▶ [TASK TO CARRY OUT]
Copy every line from the one containing "The width and height of the screenshot is (429, 298)." through the last line of the records below, both included, and nothing else.

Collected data
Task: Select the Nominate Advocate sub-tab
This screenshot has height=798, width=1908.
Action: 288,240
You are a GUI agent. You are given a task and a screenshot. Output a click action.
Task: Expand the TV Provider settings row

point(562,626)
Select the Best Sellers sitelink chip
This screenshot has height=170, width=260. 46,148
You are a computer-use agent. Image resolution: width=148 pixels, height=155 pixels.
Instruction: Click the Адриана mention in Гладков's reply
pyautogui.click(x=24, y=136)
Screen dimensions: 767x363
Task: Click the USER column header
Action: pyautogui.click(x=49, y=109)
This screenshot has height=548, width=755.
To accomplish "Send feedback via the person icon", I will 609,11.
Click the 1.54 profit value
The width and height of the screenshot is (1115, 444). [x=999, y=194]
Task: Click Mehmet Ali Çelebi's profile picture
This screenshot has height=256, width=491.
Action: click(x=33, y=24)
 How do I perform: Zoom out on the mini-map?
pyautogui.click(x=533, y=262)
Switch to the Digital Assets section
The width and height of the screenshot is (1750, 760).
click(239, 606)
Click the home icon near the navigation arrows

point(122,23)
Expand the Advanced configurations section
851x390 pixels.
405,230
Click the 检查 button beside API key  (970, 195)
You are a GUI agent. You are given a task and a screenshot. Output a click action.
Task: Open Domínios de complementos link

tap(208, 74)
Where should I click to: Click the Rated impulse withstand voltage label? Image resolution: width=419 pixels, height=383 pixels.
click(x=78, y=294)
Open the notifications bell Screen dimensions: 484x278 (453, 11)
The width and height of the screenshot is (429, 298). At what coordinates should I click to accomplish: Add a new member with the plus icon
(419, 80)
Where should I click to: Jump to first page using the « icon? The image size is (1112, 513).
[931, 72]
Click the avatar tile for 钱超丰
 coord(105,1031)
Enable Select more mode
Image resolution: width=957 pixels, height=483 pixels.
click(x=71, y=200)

▶ [RESULT OF THE TASK]
The width and height of the screenshot is (429, 298). At what coordinates should I click to accomplish: Add a new member with the plus icon
(419, 80)
Where should I click to: Jump to first page using the « icon? The image size is (1112, 513).
[931, 72]
Click the avatar tile for 钱超丰
 coord(105,1031)
Enable Select more mode
Image resolution: width=957 pixels, height=483 pixels.
click(x=71, y=200)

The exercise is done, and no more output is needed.